Two senior U.S. diplomats are making their second visit in a week to Israel and the West Bank. Other talks are going on in Europe as the U.S. and its allies try to head off the Palestinian plan for a showdown at next week's U.N. General Assembly session.
The U.S. supports a Palestinian state but says it must be created through negotiation, not by U.N. action.
"I cannot give you the odds on how successful our entire effort will be," Clinton told reporters following joint security meetings with Australian diplomatic and defense officials.
She said she would give no specifics on the latest talks, calling them sensitive, but she issued a warning to the Palestinians.
The difficult issues that have held up creation of a Palestinian state, including the borders and a future security relationship with Israel, "will not be resolved if some other route is taken at the United Nations."
U.S. officials in Washington said one proposed formula would include a statement from the international Quartet of Mideast mediators ? the U.S., EU, Russia and U.N. ? endorsing the 1967 boundaries that separated Israel and the Palestinians, which President Barack Obama has said should be the basis of an agreement.

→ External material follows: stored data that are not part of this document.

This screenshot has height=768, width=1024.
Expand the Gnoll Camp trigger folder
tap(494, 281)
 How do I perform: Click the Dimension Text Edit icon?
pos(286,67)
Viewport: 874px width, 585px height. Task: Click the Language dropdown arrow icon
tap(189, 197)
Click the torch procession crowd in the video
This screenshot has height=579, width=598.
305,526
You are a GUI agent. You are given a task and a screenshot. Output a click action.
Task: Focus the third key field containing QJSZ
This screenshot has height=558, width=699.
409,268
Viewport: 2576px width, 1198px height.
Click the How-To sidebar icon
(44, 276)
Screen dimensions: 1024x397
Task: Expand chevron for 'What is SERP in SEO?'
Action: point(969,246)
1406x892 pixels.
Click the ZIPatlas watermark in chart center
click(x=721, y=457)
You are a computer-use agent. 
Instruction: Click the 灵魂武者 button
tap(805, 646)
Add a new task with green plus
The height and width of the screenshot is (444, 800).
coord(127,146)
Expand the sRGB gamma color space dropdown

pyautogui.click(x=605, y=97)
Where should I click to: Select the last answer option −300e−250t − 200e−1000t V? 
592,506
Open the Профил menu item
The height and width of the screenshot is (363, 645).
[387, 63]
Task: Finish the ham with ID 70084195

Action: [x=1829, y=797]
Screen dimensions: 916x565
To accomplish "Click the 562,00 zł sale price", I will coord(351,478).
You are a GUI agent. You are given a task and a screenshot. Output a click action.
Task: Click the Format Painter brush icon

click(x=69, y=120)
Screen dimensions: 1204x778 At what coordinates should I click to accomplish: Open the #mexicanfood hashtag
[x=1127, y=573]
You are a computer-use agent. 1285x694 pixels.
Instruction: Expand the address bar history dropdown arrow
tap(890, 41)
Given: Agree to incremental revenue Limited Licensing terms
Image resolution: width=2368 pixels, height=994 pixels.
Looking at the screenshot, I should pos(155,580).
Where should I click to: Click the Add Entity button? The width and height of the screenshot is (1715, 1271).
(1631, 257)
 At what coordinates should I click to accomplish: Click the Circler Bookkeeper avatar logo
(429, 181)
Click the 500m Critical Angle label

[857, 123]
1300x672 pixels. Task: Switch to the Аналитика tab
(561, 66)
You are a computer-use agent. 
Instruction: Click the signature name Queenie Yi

This, they said, might be accompanied by some sort of conciliatory speech by Israeli Prime Minister Benjamin Netanyahu to the U.N. next week.
In a direct challenge to the United States, the Palestinians said Thursday they will ask the U.N. Security Council next week to accept them as a full member of the United Nations, even though Washington has promised to veto the measure.
In Ramallah, West Bank, Palestinian Foreign Minister Riad Malki told foreign journalists Thursday that the Palestinians were not looking for a fight. But he said the American stance puts the U.S. in a "confrontational position" with the rest of the world, and suggested American credibility could be at stake.
In Washington, White House spokesman Jay Carney emphasized that negotiation with Israel was the only viable path to Palestinian statehood.
"The Palestinians will not and cannot achieve statehood through a declaration at the United Nations. It is a distraction, and in fact, it's counterproductive," he said, adding that "the only way to resolve the issues between the Palestinians and the Israelis, and to ultimately create a Palestinian state, is through direct negotiations."
The Palestinians seek an independent state in the West Bank and Gaza Strip, with east Jerusalem as their capital. Israel captured the territories in the 1967 Mideast war.
Netanyahu rejects a complete pullout from the West Bank and says Israel must retain east Jerusalem, which it considers an inseparable part of its capital. Israel withdrew from Gaza in 2005.
The Palestinians say they are turning to the U.N. in frustration after years of failed peace talks. While a U.N. vote will not change the situation on the ground, the Palestinians believe it will improve their position in future talks. In particular, they say Israel must accept the 1967 borders as the basis of a future agreement.
While largely symbolic, the Palestinians are guaranteed a victory in the chamber, which is dominated by developing nations sympathetic to their cause. The Palestinians say some 130 nations have already pledged to support them, and Malki predicted up to 170 countries would vote in favor.